THE INPUT:

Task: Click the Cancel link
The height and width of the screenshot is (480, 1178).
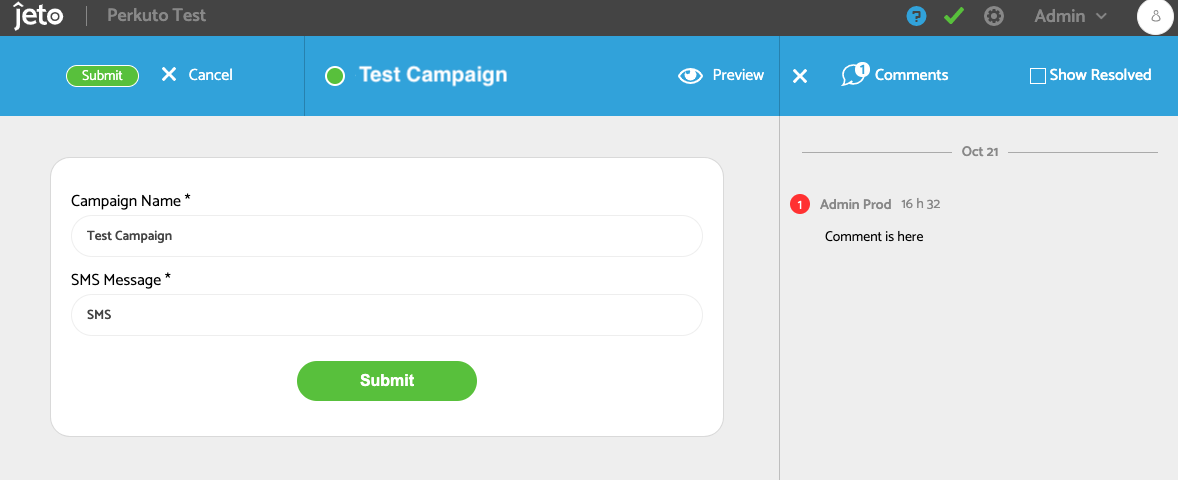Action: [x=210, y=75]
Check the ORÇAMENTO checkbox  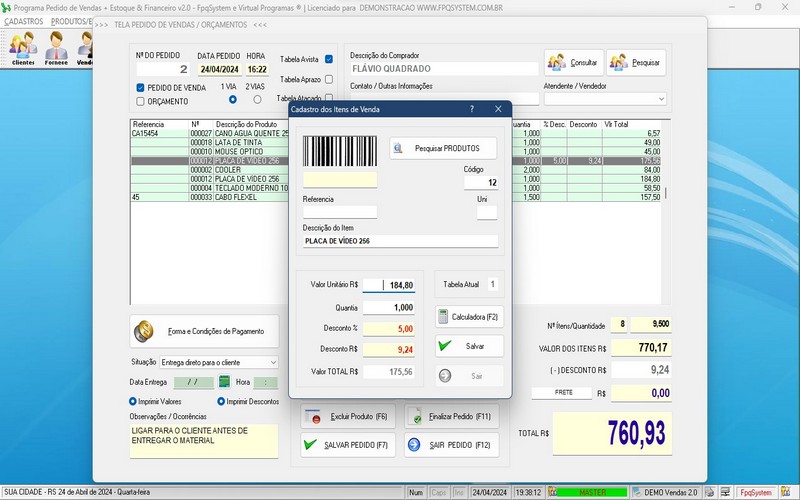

--

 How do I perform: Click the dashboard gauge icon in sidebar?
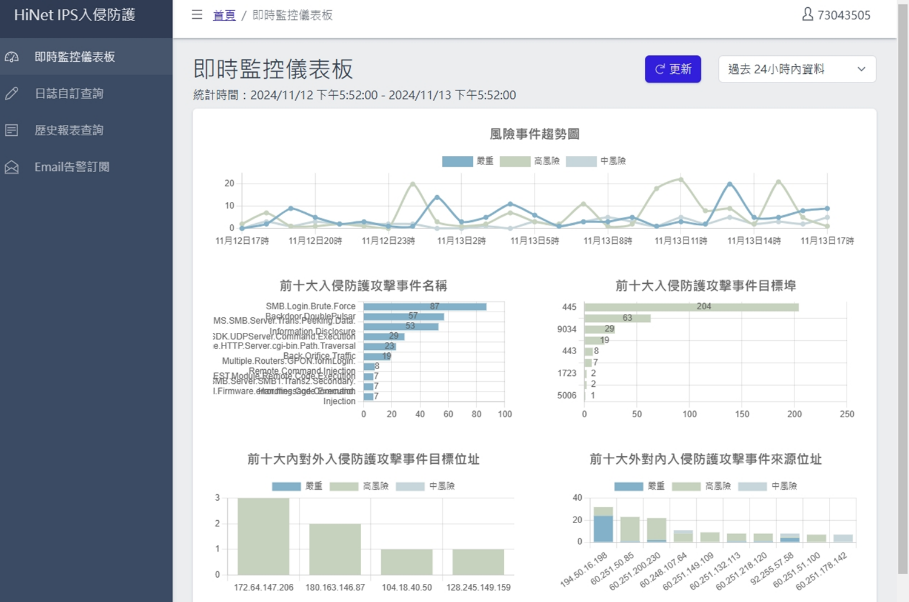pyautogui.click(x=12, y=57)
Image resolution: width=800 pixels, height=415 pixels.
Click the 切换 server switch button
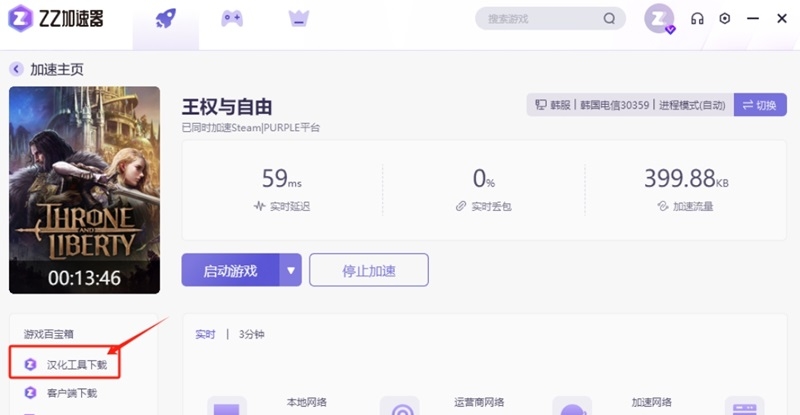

PROBLEM REQUIREMENTS: Starting with the line containing "Task: Click the Cancel link" and going on through the line containing "Check the ORÇAMENTO checkbox", give those lines of the records again with "Cancel" swapped for "Close" and everything else unchanged. Leave the pictures out of your answer.

COMPLETE ANSWER:
Task: Click the Close link
The height and width of the screenshot is (480, 1178).
Action: [x=210, y=75]
Check the ORÇAMENTO checkbox  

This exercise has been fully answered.